AIM OF THE EXERCISE: Write out the lines below word for word, starting at the line that contains "Where should I" and ending with the last line, and leave the pictures out.

AVAILABLE DATA:
------------------------------------

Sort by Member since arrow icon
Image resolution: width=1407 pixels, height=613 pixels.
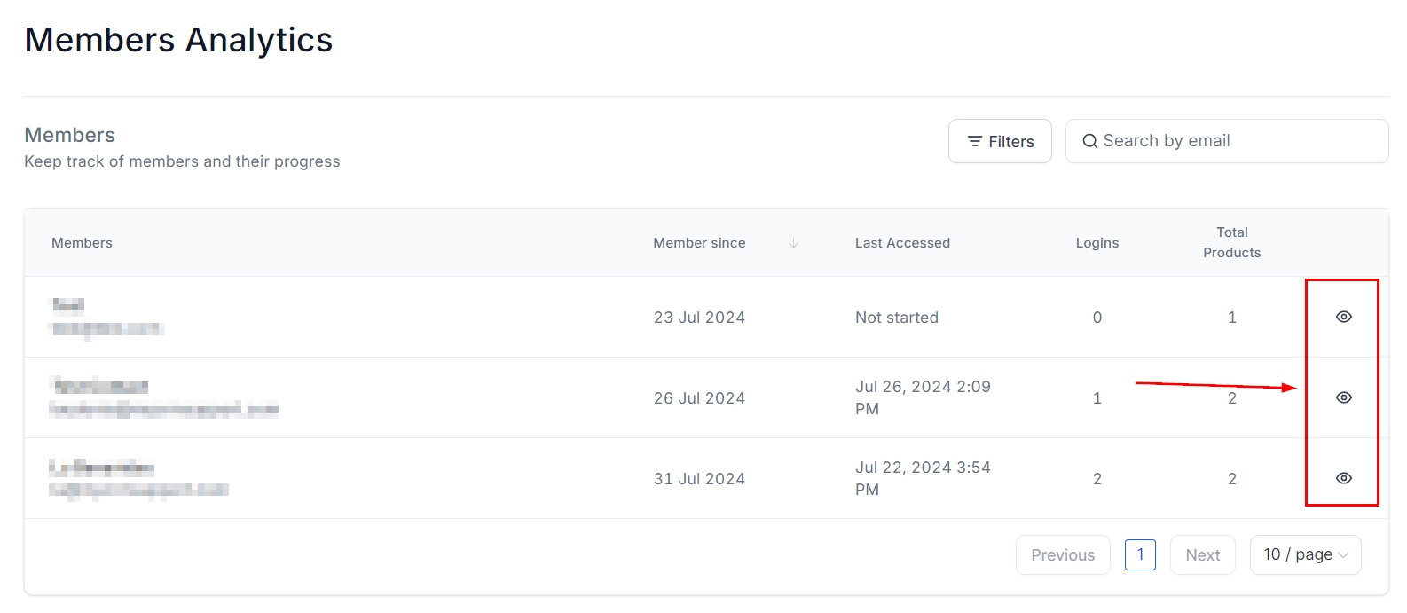[x=794, y=243]
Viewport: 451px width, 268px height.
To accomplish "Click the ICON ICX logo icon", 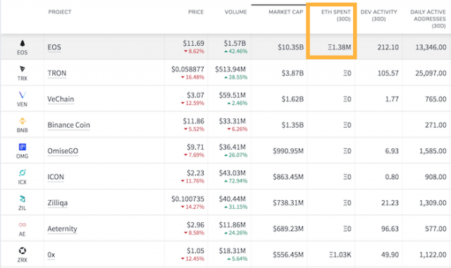I will [x=23, y=173].
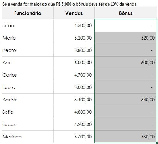Click the cell containing Mariana
This screenshot has height=144, width=158.
[28, 137]
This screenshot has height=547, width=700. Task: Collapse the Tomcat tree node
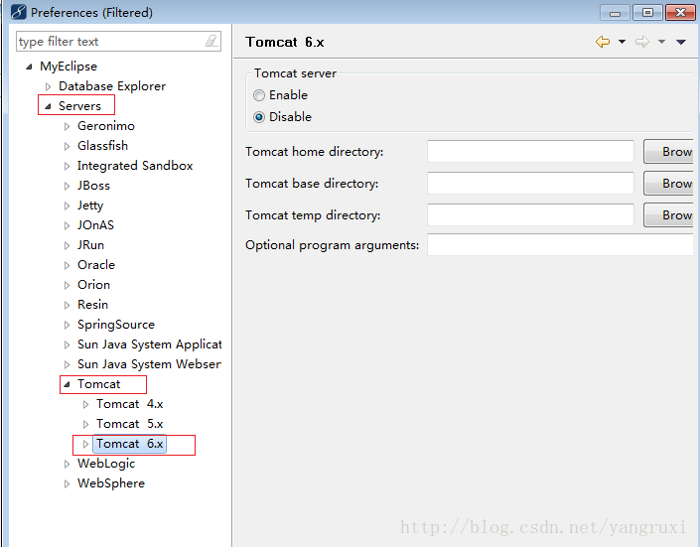(x=67, y=384)
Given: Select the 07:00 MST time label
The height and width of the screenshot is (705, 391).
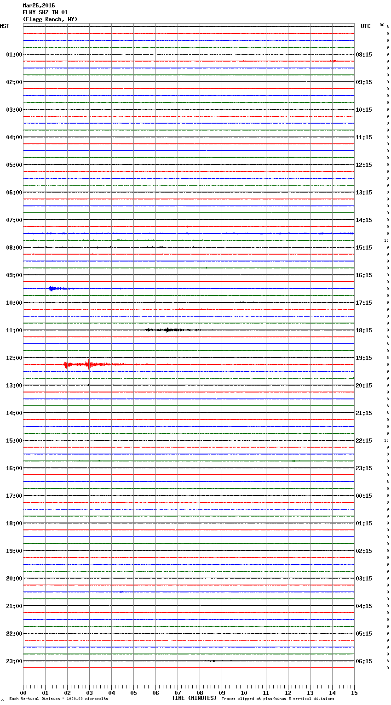Looking at the screenshot, I should point(14,220).
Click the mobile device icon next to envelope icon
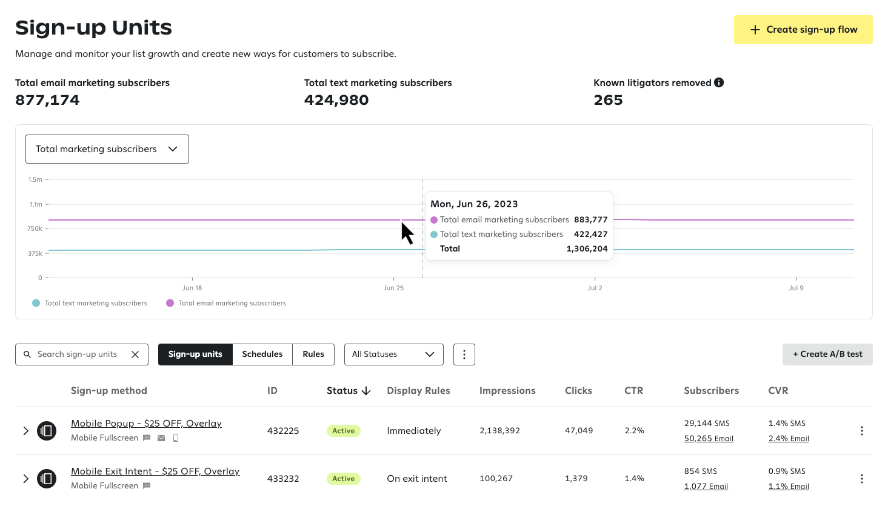888x506 pixels. click(175, 438)
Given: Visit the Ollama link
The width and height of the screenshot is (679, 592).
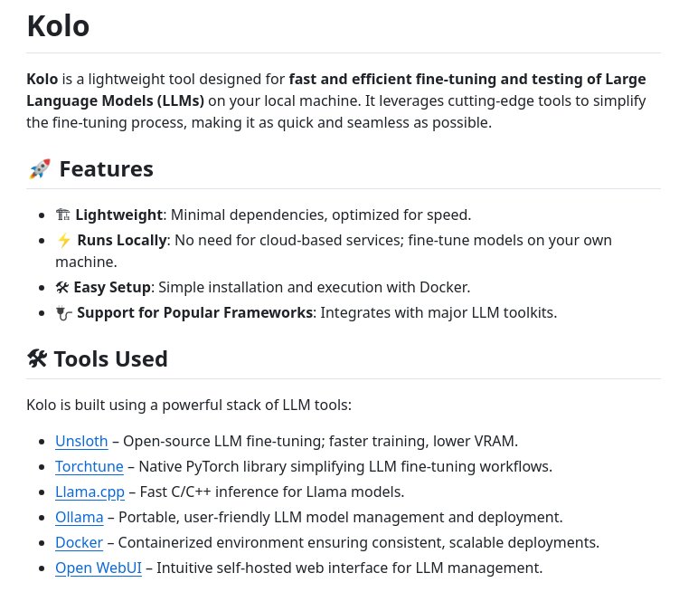Looking at the screenshot, I should click(80, 517).
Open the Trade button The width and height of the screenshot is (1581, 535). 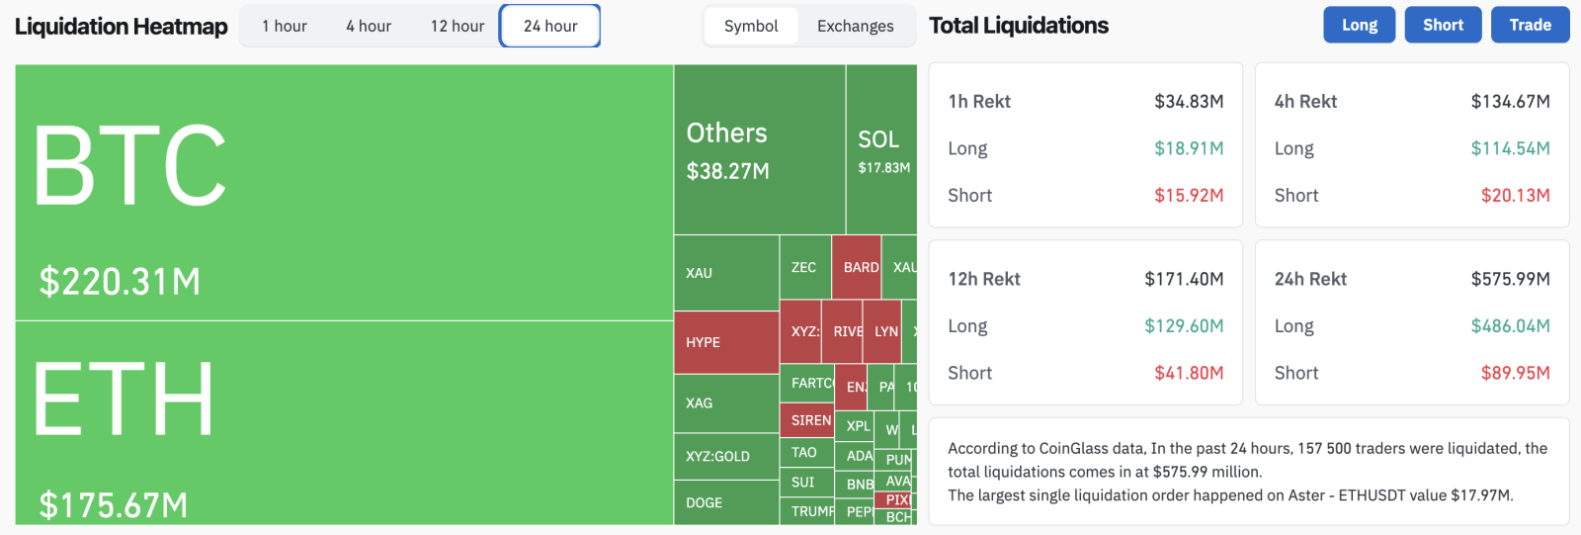(x=1530, y=25)
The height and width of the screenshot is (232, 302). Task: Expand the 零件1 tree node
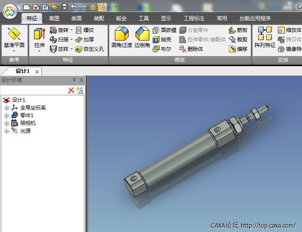click(x=6, y=116)
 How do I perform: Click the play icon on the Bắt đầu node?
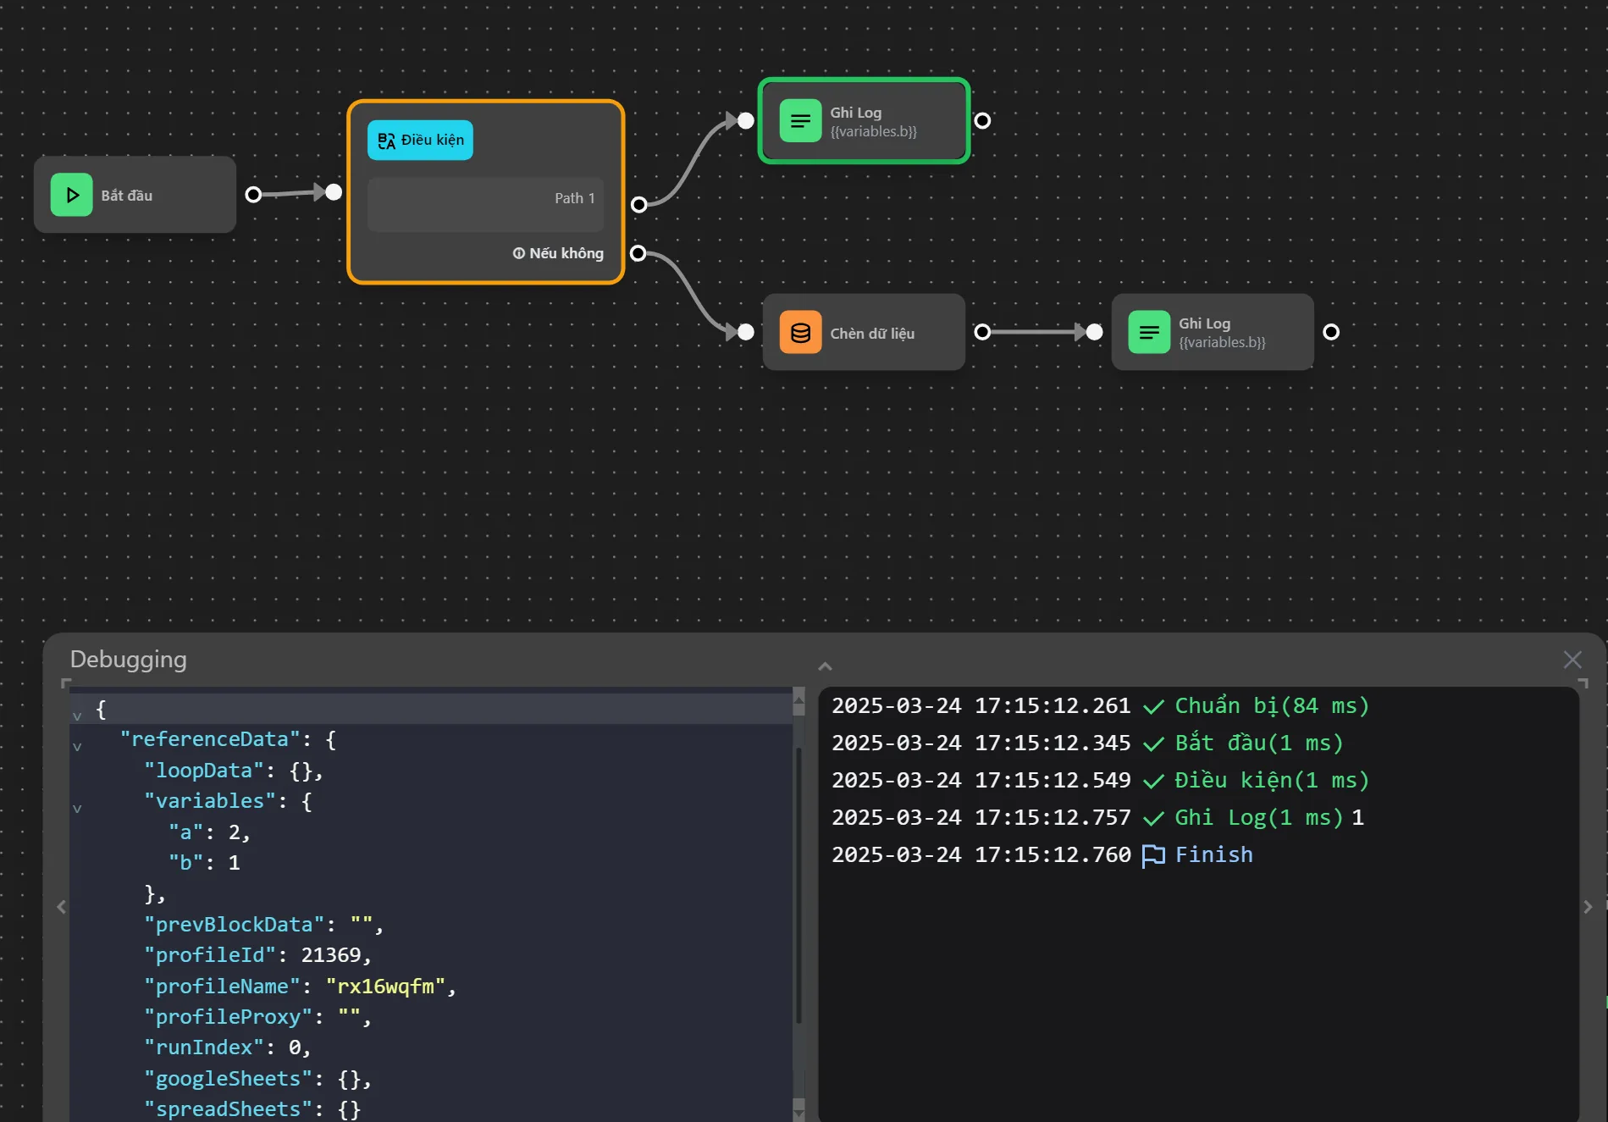click(71, 194)
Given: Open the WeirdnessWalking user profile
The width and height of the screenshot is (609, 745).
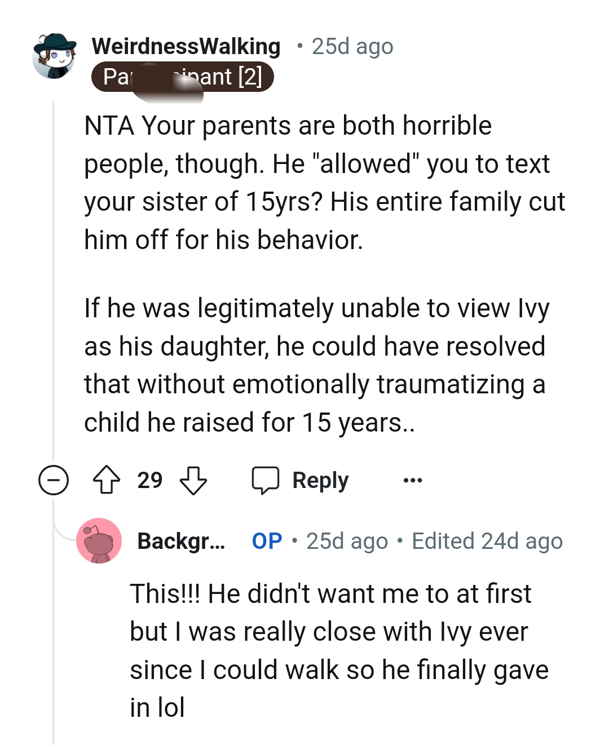Looking at the screenshot, I should coord(186,46).
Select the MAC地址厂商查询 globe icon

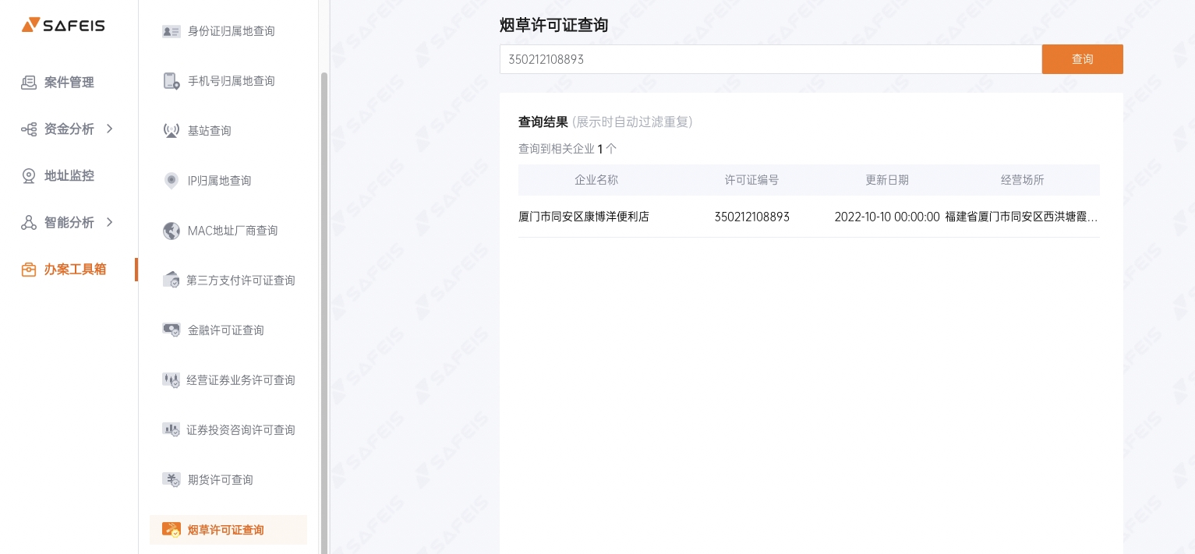171,231
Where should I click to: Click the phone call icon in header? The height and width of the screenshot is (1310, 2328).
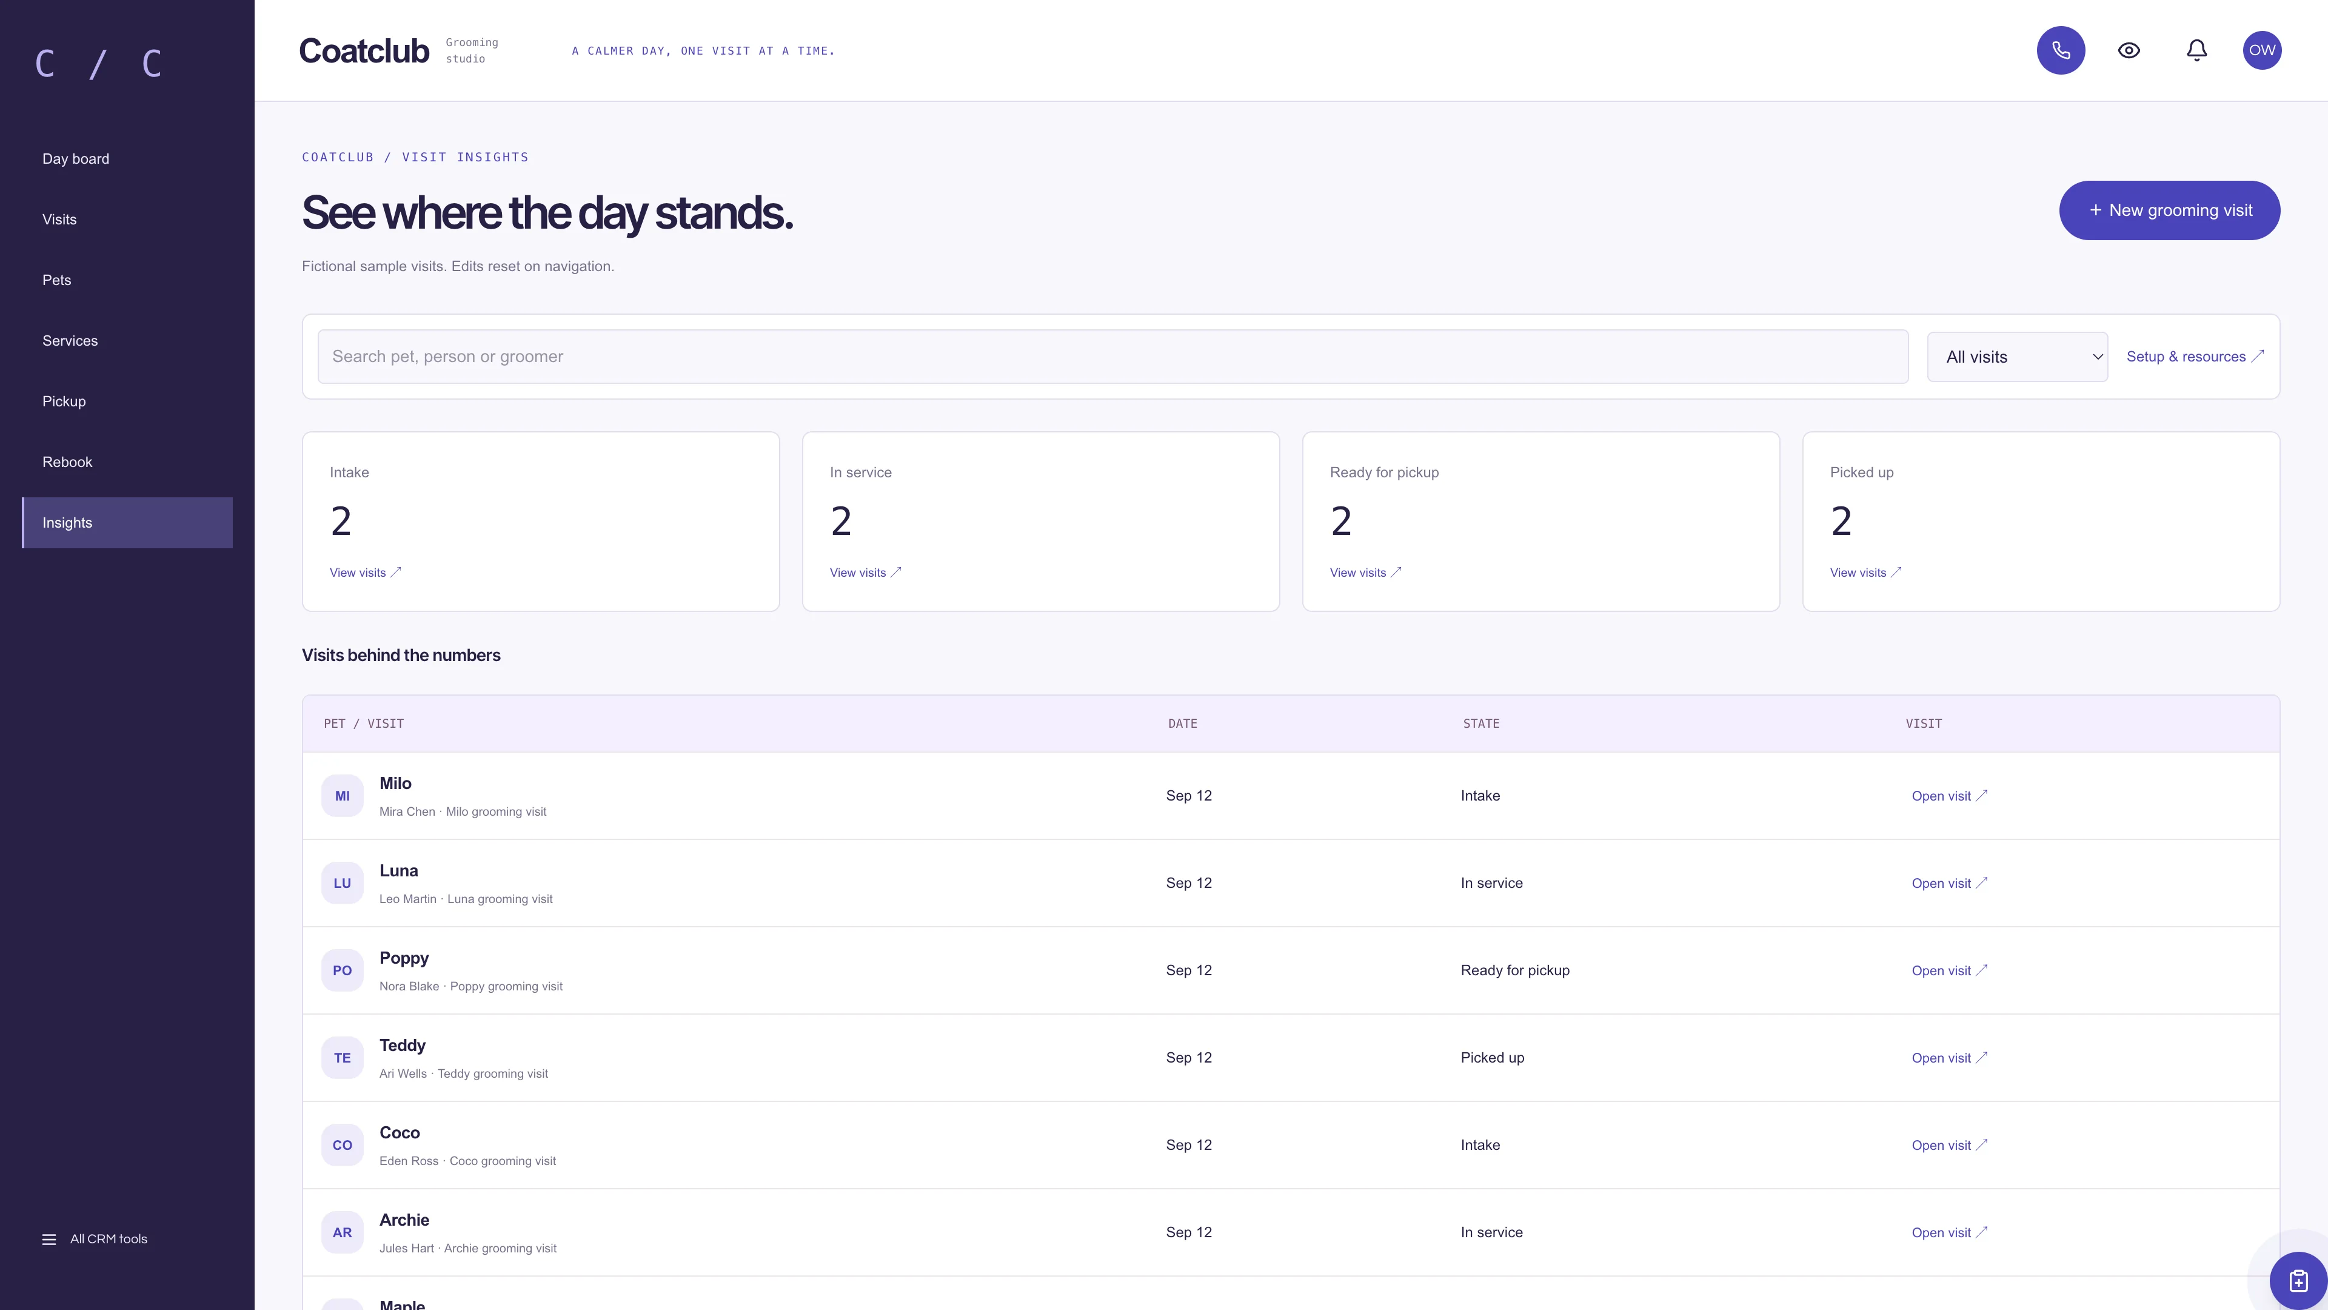(2060, 51)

------------------------------------

COMPLETED EXERCISE:
Where should I click to: Click the phone call icon in header? The height and width of the screenshot is (1310, 2328).
(2060, 51)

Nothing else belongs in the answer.